In a specific implementation, the cryptography key management engine 340 functions to provide cryptography key pairs based on the values generated by the other engines of the cryptography key computation system 300. More specifically, the cryptography key management engine 340 may create a private cryptography key based on the scalar used for the computations discussed herein. In some implementations, the value of the private cryptography key corresponds to the value of the scalar. The cryptography key management engine 340 may further create a public cryptography key based on the point multiple of the scalar and the basepoint, as discussed herein. The value of the public cryptography key may correspond to the value of the point multiple.

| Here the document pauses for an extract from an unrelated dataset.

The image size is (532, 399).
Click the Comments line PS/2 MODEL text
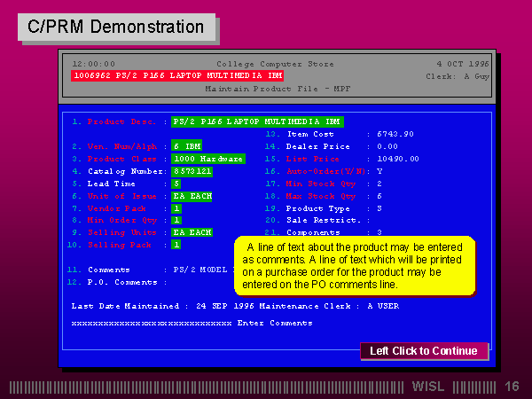coord(200,270)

In a specific implementation, the scalar datastore 345 stores scalars for cryptography key pairs. More specifically, the scalar datastore 345 may include a set of scalars that can be accessed by the scalar identification engine 315. The scalar datastore 345 may be populated by a random number generator, by a pseudorandom number generator, by manual input from a user interface (e.g., from a user interface on one of the user device(s) 115), or by other techniques, systems, or methods.
In a specific implementation, the encryption function datastore 350 stores data related to encryption functions. In some implementations, the encryption function datastore 350 stores data related to elliptical curve. The elliptical curves may have points, including basepoints, therein. The elliptical curves may have various limitations, including definition over a finite field, as common in many cryptography applications.

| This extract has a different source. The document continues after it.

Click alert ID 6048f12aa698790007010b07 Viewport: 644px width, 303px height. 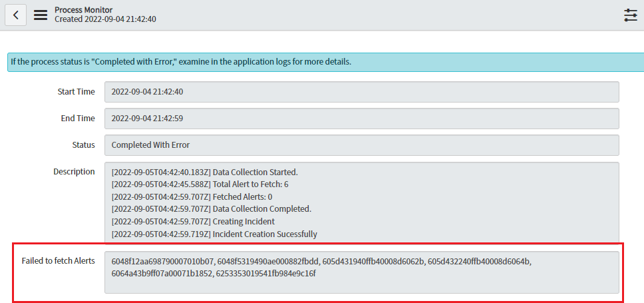[x=163, y=261]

At module 405, the cryptography system interface engine 310 receives a notification of a cryptography operation. The notification may arrive over the computer-readable medium 105. At module 410, the scalar identification engine 315 identifies a scalar to be used for a cryptography key pair for the cryptography operation. At module 415, the encryption function management engine 325 identifies an encryption function to be used for a cryptography key pair for the cryptography operation. At module 420, the encryption function management engine 325 identifies a basepoint of the encryption function to be used for a cryptography key pair for the cryptography operation.
At module 425, the scalar fold operation management engine 320 decomposes the scalar into folding units, each of the folding units used as the basis of point multiplication against the basepoint. As discussed, the folding units may, as discussed herein, comprise a portion of the specific scalar that is represented by a product of a coefficient and a specified power of a specified integer. The specified integer may be chosen to maximize computational efficiency.

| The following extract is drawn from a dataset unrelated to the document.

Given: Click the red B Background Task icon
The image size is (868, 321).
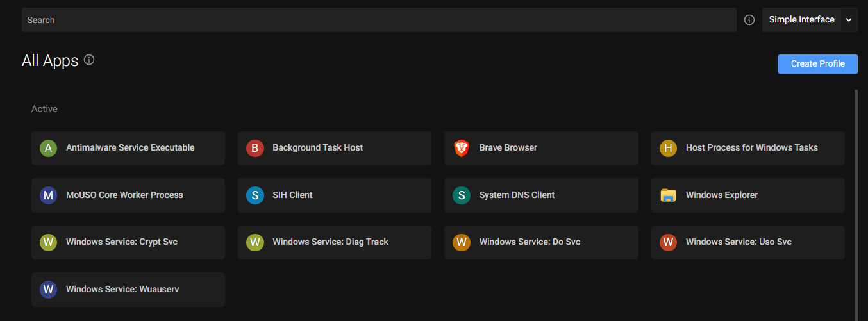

At module 430, the folding unit multiplication engine 330 performs point multiplication of each folding unit against the basepoint. The folding unit multiplication engine 330 may use windowed methods, sliding-window methods, Non-Adjacent Form methods (e.g., wNAF methods), Montgomery ladders, etc., or some combination thereof. These methods techniques may yield individual products of the folding units and the basepoint.
At module 435, the point multiplication recomposition engine 335 recomposes the point multiple of the scalar and the basepoint using a sum of the individual products of the folding units and the basepoint. To do so, the point multiplication recomposition engine 335 may perform d or other techniques to recompose the point multiple of the scalar and the basepoint using a sum of the folding units.
At module 440, the cryptography key management engine 340 creates a cryptographic key pair using the scalar and the point multiple. More specifically, the cryptography key management engine 340 may create a private key based on the scalar, and may create a public key based on the point multiple of the scalar and the basepoint of the encryption function.
At module 445, the cryptography system interface engine 310 provides the cryptographic key pair to one or more cryptography systems 110. More specifically, the cryptography system interface engine 310 may provide, over the computer-readable medium 105, one or more of the cryptographic key pair (e.g., the public cryptography key) to one or more of the cryptography system(s) 110. In various implementations, the private key need not be distributed over the computer-readable medium 105.
In the example of
In a specific implementation, the scalar property identification engine 510 identify a property of a scalar that forms the basis of a private cryptography key. It is noted that while magnitude is described herein, the scalar property identification engine 510 may identify other properties of the scalar (e.g., bit length) without departing from the scope and substance of the inventive concepts described herein.
In a specific implementation, the scalar decomposition engine 515 may decompose a specific scalar into folding units. As discussed herein, the folding units may be represented by a product of a coefficient and a specified power of a specified integer. The specified power and the specified integer may depend on a variety of factors. The specified power, for instance, may depend on the extent the system is designed to perform computations up-front and/or store/cache larger values. The specified integer may depend on the computational efficiency desired.
In a specific implementation, the folding unit coefficient permutation management engine 520 may identify all permutations of coefficients of folding units for a specific scalar. The folding unit coefficient permutation management engine 520 may further provide these permutations to the other engines of the scalar fold operation management engine 500A, such as the folding unit coefficient storage/caching engine 525.
In a specific implementation, the folding unit coefficient storage/caching engine 525 may store in the folding unit datastore 530 permutations of coefficients of folding units. More specifically, the folding unit coefficient storage/caching engine 525 may obtain from the folding unit coefficient permutation management engine 520 the permutations of coefficients of folding units for a decomposed scalar.
In a specific implementation, the folding unit datastore 530 may store information relevant to the folding units. For instance, the folding unit datastore 530 may store coefficients related to folding units and/or specific permutations of coefficients of folding units. In various implementations, the folding unit datastore 530 maintains a table that stores all permutations of coefficients of folding units for decomposed scalars. It is noted the folding unit datastore 530 may maintain more than one table, or may store the coefficients related to folding units and/or specific permutations of coefficients of folding units in manners other than tabular form.
As an example of the operation of the scalar fold operation management engine 500A, consider the example of
More specifically, the scalar property identification engine 510 has identified a binary number 1100011100101101, which may correspond to the binary representation of the decimal 50989. (It is noted that when creating a cryptography key pair, the scalar is usually much larger, e.g., a 256-bit number, but here, a 16-bit number is shown for simplicity.)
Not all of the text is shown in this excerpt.